--- begin ---

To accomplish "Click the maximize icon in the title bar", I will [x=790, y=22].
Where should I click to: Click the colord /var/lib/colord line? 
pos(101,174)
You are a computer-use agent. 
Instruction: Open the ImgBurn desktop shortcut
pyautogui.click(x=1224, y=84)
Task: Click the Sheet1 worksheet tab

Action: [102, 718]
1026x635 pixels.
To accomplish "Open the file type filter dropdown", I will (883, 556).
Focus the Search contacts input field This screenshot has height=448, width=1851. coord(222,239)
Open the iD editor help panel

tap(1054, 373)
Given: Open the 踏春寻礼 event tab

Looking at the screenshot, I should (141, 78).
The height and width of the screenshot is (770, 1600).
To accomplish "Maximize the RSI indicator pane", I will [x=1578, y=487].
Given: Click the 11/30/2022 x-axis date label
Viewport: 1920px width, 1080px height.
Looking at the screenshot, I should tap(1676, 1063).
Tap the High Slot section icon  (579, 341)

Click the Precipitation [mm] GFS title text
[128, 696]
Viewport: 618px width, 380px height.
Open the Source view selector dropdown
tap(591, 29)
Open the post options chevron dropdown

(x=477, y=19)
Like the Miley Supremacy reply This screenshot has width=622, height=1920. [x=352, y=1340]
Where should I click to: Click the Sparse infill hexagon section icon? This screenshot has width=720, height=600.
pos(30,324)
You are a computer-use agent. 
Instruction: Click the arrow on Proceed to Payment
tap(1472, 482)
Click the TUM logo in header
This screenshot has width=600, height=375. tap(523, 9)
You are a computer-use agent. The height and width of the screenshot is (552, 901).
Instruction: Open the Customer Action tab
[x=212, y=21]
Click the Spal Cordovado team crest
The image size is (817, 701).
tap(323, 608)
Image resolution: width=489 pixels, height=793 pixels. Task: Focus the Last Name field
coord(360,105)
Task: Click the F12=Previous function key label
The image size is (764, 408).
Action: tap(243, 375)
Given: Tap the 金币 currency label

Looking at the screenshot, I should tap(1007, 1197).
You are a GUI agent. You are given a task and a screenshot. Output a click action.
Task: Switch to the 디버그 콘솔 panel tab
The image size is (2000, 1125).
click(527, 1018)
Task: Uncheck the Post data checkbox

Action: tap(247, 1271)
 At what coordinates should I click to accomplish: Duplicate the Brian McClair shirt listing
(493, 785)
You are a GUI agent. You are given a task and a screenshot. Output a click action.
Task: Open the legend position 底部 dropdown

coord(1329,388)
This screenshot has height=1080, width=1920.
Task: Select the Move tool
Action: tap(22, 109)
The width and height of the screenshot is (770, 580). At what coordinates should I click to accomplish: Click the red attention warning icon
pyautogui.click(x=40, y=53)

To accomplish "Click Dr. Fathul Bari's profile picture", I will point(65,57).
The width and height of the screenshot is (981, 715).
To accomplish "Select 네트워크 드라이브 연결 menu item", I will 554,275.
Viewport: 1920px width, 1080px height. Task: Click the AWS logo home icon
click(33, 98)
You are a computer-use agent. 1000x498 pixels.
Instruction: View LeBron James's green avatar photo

--- end ---

**OBJECTIVE**
Copy out all of the material above word for word.

**TASK RESULT**
To accomplish "Click the maximize icon in the title bar", I will [x=790, y=22].
Where should I click to: Click the colord /var/lib/colord line? 
pos(101,174)
You are a computer-use agent. 
Instruction: Open the ImgBurn desktop shortcut
pyautogui.click(x=1224, y=84)
Task: Click the Sheet1 worksheet tab

Action: [102, 718]
1026x635 pixels.
To accomplish "Open the file type filter dropdown", I will (883, 556).
Focus the Search contacts input field This screenshot has height=448, width=1851. coord(222,239)
Open the iD editor help panel

tap(1054, 373)
Given: Open the 踏春寻礼 event tab

Looking at the screenshot, I should (141, 78).
The height and width of the screenshot is (770, 1600).
To accomplish "Maximize the RSI indicator pane", I will [x=1578, y=487].
Given: Click the 11/30/2022 x-axis date label
Viewport: 1920px width, 1080px height.
Looking at the screenshot, I should tap(1676, 1063).
Tap the High Slot section icon  (579, 341)

Click the Precipitation [mm] GFS title text
[128, 696]
Viewport: 618px width, 380px height.
Open the Source view selector dropdown
tap(591, 29)
Open the post options chevron dropdown

(x=477, y=19)
Like the Miley Supremacy reply This screenshot has width=622, height=1920. [x=352, y=1340]
Where should I click to: Click the Sparse infill hexagon section icon? This screenshot has width=720, height=600.
pos(30,324)
You are a computer-use agent. 
Instruction: Click the arrow on Proceed to Payment
tap(1472, 482)
Click the TUM logo in header
This screenshot has width=600, height=375. tap(523, 9)
You are a computer-use agent. The height and width of the screenshot is (552, 901).
Instruction: Open the Customer Action tab
[x=212, y=21]
Click the Spal Cordovado team crest
The image size is (817, 701).
tap(323, 608)
Image resolution: width=489 pixels, height=793 pixels. Task: Focus the Last Name field
coord(360,105)
Task: Click the F12=Previous function key label
The image size is (764, 408).
Action: tap(243, 375)
Given: Tap the 金币 currency label

Looking at the screenshot, I should tap(1007, 1197).
You are a GUI agent. You are given a task and a screenshot. Output a click action.
Task: Switch to the 디버그 콘솔 panel tab
The image size is (2000, 1125).
click(527, 1018)
Task: Uncheck the Post data checkbox

Action: tap(247, 1271)
 At what coordinates should I click to accomplish: Duplicate the Brian McClair shirt listing
(493, 785)
You are a GUI agent. You are given a task and a screenshot. Output a click action.
Task: Open the legend position 底部 dropdown

coord(1329,388)
This screenshot has height=1080, width=1920.
Task: Select the Move tool
Action: tap(22, 109)
The width and height of the screenshot is (770, 580). At what coordinates should I click to accomplish: Click the red attention warning icon
pyautogui.click(x=40, y=53)

To accomplish "Click Dr. Fathul Bari's profile picture", I will point(65,57).
The width and height of the screenshot is (981, 715).
To accomplish "Select 네트워크 드라이브 연결 menu item", I will 554,275.
Viewport: 1920px width, 1080px height. Task: Click the AWS logo home icon
click(33, 98)
You are a computer-use agent. 1000x498 pixels.
Instruction: View LeBron James's green avatar photo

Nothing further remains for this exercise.